The reply should hold only the lines below from the one with "Viewport: 1568px width, 579px height." to the end, each copied exactly.

[Stored data entries]
:::
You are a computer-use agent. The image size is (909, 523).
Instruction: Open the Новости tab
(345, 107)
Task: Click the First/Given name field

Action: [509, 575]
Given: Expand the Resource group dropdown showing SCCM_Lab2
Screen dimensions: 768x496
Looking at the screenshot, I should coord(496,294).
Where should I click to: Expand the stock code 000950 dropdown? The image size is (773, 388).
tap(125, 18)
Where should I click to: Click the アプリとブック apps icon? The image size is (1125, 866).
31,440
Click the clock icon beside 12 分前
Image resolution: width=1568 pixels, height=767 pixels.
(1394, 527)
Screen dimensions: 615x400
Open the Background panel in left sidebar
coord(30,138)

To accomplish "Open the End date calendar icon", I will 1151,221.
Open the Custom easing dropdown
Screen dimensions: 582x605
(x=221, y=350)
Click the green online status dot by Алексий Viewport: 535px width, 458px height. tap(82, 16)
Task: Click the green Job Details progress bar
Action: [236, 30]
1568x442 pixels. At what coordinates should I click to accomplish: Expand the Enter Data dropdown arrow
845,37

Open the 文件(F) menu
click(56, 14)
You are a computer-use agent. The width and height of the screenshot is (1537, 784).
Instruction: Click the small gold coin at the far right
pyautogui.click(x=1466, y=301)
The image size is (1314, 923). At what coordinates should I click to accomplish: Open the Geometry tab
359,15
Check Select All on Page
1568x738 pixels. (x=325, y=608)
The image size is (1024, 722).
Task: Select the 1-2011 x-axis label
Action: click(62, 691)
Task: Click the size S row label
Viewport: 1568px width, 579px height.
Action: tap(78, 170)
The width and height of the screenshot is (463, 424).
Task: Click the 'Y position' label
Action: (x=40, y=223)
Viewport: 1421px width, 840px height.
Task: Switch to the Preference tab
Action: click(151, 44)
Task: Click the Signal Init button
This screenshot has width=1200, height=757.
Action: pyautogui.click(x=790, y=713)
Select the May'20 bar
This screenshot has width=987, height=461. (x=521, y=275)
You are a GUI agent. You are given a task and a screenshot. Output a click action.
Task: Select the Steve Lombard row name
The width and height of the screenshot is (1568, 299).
:::
--- Written reply ---
Viewport: 1568px width, 579px height.
Action: tap(78, 170)
The width and height of the screenshot is (463, 424).
Task: Click the 'Y position' label
Action: (x=40, y=223)
Viewport: 1421px width, 840px height.
Task: Switch to the Preference tab
Action: click(151, 44)
Task: Click the Signal Init button
This screenshot has width=1200, height=757.
Action: pyautogui.click(x=790, y=713)
Select the May'20 bar
This screenshot has width=987, height=461. (x=521, y=275)
You are a GUI agent. You are given a task and a screenshot. Output a click action.
Task: Select the Steve Lombard row name
The width and height of the screenshot is (1568, 299).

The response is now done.